- What to work on: Print out the data below with every line intact.

- Source data:
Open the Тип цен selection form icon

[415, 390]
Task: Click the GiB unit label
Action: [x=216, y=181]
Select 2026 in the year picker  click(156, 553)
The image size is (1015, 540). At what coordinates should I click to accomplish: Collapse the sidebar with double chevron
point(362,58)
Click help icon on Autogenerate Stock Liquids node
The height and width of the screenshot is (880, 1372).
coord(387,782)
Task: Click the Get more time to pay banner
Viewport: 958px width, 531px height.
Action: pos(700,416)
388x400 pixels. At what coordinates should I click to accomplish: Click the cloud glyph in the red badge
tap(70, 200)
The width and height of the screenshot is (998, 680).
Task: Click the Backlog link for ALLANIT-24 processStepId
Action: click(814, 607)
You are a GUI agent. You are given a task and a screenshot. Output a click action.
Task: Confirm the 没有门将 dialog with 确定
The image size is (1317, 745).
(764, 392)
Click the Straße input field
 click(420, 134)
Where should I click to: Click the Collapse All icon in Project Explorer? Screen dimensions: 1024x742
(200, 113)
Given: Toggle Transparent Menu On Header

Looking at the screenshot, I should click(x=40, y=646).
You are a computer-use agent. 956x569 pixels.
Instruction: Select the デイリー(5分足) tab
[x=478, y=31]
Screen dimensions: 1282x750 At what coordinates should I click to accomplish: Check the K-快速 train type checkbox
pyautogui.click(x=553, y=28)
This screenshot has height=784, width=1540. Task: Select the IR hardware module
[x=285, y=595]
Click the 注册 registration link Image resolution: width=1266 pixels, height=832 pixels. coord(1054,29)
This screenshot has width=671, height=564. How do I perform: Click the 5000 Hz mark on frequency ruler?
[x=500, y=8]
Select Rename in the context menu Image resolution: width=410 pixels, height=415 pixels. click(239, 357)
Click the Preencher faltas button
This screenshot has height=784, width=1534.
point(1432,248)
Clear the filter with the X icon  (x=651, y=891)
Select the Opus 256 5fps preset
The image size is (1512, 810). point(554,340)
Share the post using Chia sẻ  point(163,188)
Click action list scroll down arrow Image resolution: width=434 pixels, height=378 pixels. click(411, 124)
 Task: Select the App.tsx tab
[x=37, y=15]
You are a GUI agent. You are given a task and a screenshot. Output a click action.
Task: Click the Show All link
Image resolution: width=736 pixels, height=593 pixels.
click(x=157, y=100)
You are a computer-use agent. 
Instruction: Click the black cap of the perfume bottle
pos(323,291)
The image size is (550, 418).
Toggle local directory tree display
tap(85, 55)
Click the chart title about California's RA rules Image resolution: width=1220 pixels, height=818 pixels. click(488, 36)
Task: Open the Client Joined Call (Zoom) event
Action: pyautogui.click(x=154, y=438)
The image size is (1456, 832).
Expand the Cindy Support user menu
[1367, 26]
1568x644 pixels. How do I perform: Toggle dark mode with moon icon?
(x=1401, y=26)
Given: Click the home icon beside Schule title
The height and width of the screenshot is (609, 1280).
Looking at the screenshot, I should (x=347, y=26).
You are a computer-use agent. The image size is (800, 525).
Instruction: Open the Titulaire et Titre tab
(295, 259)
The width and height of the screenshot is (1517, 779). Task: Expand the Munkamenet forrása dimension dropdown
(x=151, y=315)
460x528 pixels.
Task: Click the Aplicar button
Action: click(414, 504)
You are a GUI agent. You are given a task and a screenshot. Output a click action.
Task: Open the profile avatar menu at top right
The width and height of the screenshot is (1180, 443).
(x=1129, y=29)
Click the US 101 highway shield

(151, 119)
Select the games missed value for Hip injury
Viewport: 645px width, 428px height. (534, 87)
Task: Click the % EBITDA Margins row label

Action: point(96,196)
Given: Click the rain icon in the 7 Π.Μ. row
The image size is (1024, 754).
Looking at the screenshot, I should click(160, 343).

- Your response:
Open the Тип цен selection form icon

[415, 390]
Task: Click the GiB unit label
Action: [x=216, y=181]
Select 2026 in the year picker  click(156, 553)
The image size is (1015, 540). At what coordinates should I click to accomplish: Collapse the sidebar with double chevron
point(362,58)
Click help icon on Autogenerate Stock Liquids node
The height and width of the screenshot is (880, 1372).
coord(387,782)
Task: Click the Get more time to pay banner
Viewport: 958px width, 531px height.
Action: pos(700,416)
388x400 pixels. At what coordinates should I click to accomplish: Click the cloud glyph in the red badge
tap(70, 200)
The width and height of the screenshot is (998, 680).
Task: Click the Backlog link for ALLANIT-24 processStepId
Action: click(814, 607)
You are a GUI agent. You are given a task and a screenshot. Output a click action.
Task: Confirm the 没有门将 dialog with 确定
The image size is (1317, 745).
(764, 392)
Click the Straße input field
 click(420, 134)
Where should I click to: Click the Collapse All icon in Project Explorer? Screen dimensions: 1024x742
(200, 113)
Given: Toggle Transparent Menu On Header

Looking at the screenshot, I should click(x=40, y=646).
You are a computer-use agent. 956x569 pixels.
Instruction: Select the デイリー(5分足) tab
[x=478, y=31]
Screen dimensions: 1282x750 At what coordinates should I click to accomplish: Check the K-快速 train type checkbox
pyautogui.click(x=553, y=28)
This screenshot has height=784, width=1540. Task: Select the IR hardware module
[x=285, y=595]
Click the 注册 registration link Image resolution: width=1266 pixels, height=832 pixels. coord(1054,29)
This screenshot has width=671, height=564. How do I perform: Click the 5000 Hz mark on frequency ruler?
[x=500, y=8]
Select Rename in the context menu Image resolution: width=410 pixels, height=415 pixels. click(239, 357)
Click the Preencher faltas button
This screenshot has height=784, width=1534.
point(1432,248)
Clear the filter with the X icon  (x=651, y=891)
Select the Opus 256 5fps preset
The image size is (1512, 810). point(554,340)
Share the post using Chia sẻ  point(163,188)
Click action list scroll down arrow Image resolution: width=434 pixels, height=378 pixels. click(411, 124)
 Task: Select the App.tsx tab
[x=37, y=15]
You are a GUI agent. You are given a task and a screenshot. Output a click action.
Task: Click the Show All link
Image resolution: width=736 pixels, height=593 pixels.
click(x=157, y=100)
You are a computer-use agent. 
Instruction: Click the black cap of the perfume bottle
pos(323,291)
The image size is (550, 418).
Toggle local directory tree display
tap(85, 55)
Click the chart title about California's RA rules Image resolution: width=1220 pixels, height=818 pixels. click(488, 36)
Task: Open the Client Joined Call (Zoom) event
Action: pyautogui.click(x=154, y=438)
The image size is (1456, 832).
Expand the Cindy Support user menu
[1367, 26]
1568x644 pixels. How do I perform: Toggle dark mode with moon icon?
(x=1401, y=26)
Given: Click the home icon beside Schule title
The height and width of the screenshot is (609, 1280).
Looking at the screenshot, I should (x=347, y=26).
You are a computer-use agent. The image size is (800, 525).
Instruction: Open the Titulaire et Titre tab
(295, 259)
The width and height of the screenshot is (1517, 779). Task: Expand the Munkamenet forrása dimension dropdown
(x=151, y=315)
460x528 pixels.
Task: Click the Aplicar button
Action: click(414, 504)
You are a GUI agent. You are given a task and a screenshot. Output a click action.
Task: Open the profile avatar menu at top right
The width and height of the screenshot is (1180, 443).
(x=1129, y=29)
Click the US 101 highway shield

(151, 119)
Select the games missed value for Hip injury
Viewport: 645px width, 428px height. (534, 87)
Task: Click the % EBITDA Margins row label

Action: point(96,196)
Given: Click the rain icon in the 7 Π.Μ. row
The image size is (1024, 754).
Looking at the screenshot, I should click(160, 343).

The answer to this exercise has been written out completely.